Thrift Savings Plan Loans – If you are thinking about taking out a loan here are some items to consider about possible a TSP Loan. TSP loan interest rates, for new loans, can be as low as 2.375%. I don’t think the rates can get much better. However, if you are thinking about taking out a TSP loan, you need to make sure you are exercising and implementing what you have learned about financial literacy.
There are a number of questions you need to ask yourself before you take out a TSP loan even if the rates are as good as they are. Interest rates are down and if you are thinking about getting a loan, making a house purchase or any other major purchase, the low interest rates we are currently enjoying is certainly a huge draw.

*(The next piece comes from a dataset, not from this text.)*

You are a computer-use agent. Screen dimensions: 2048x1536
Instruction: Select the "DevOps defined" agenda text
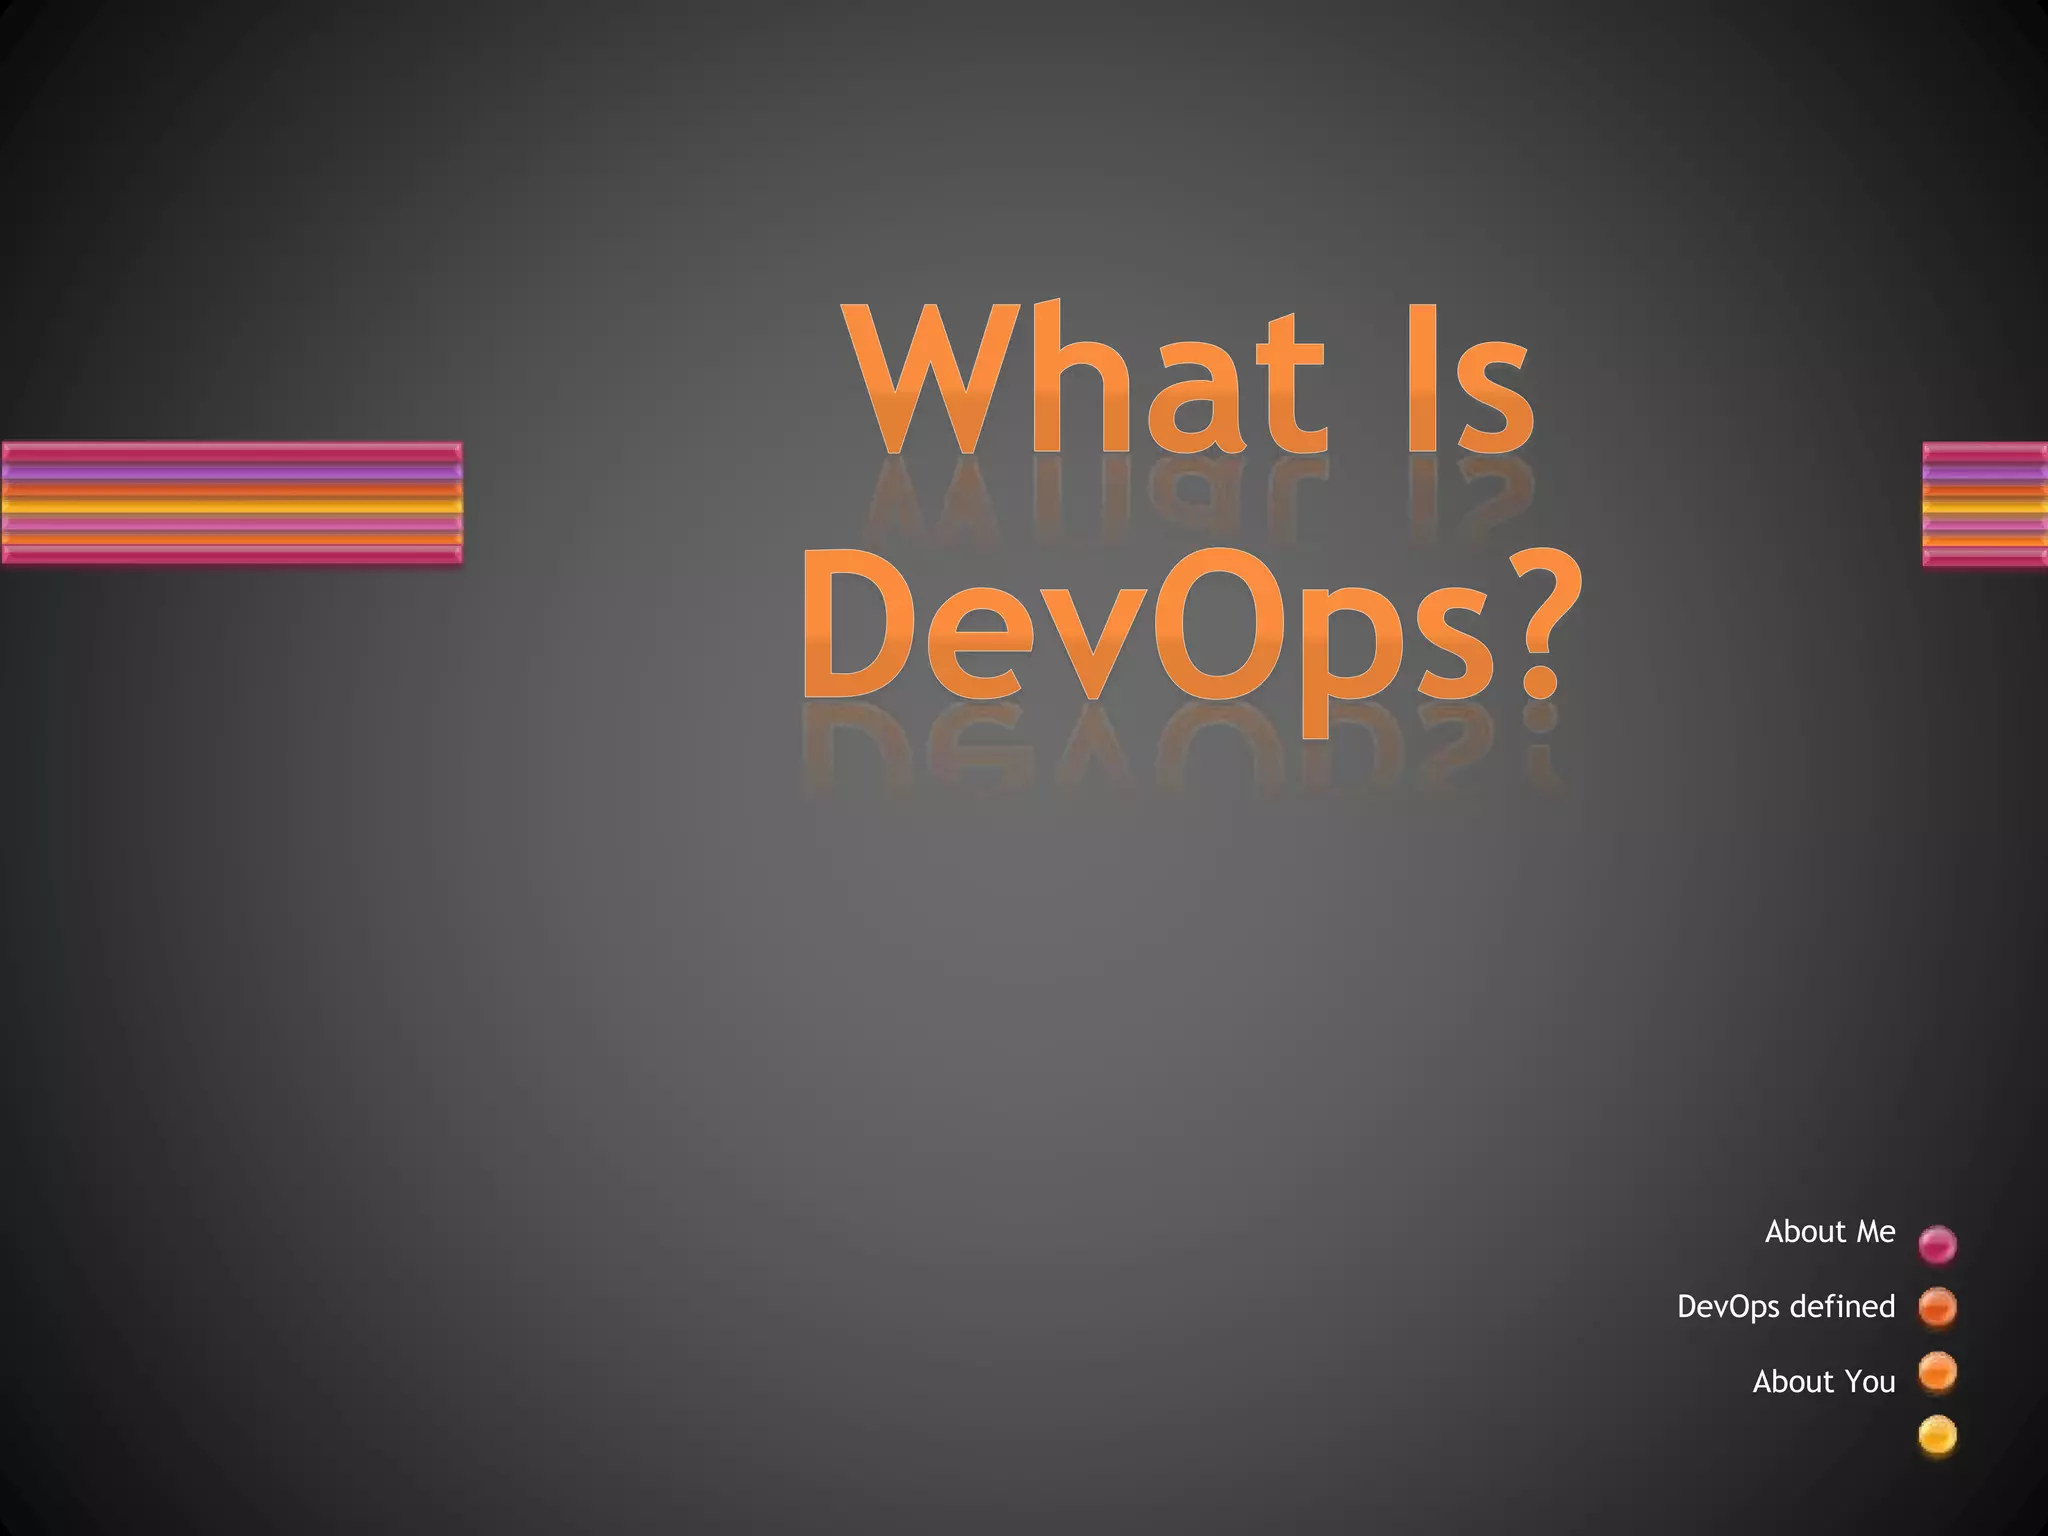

However, what if you are thinking about retiring soon, is it wise to take out a TSP loan from your TSP account? Consider this. Your TSP is a way to help you save for retirement while realizing matching funds from your agency if you are under the Federal Employees Retirement System (FERS). The TSP acts as a tax deferment for those employees under the Civil Service Retirement System (CSRS), because there are no matching funds from the agency.
If you take money from your TSP even via a TSP loan, you are impacting the value of your TSP account designed to enhance your finances in retirement. Also remember that a TSP loan is a loan and loans must be paid back. Even when opportunities sound good, be sure to evaluate your own individual situation and circumstances to determine what is the best fit for your retirement future.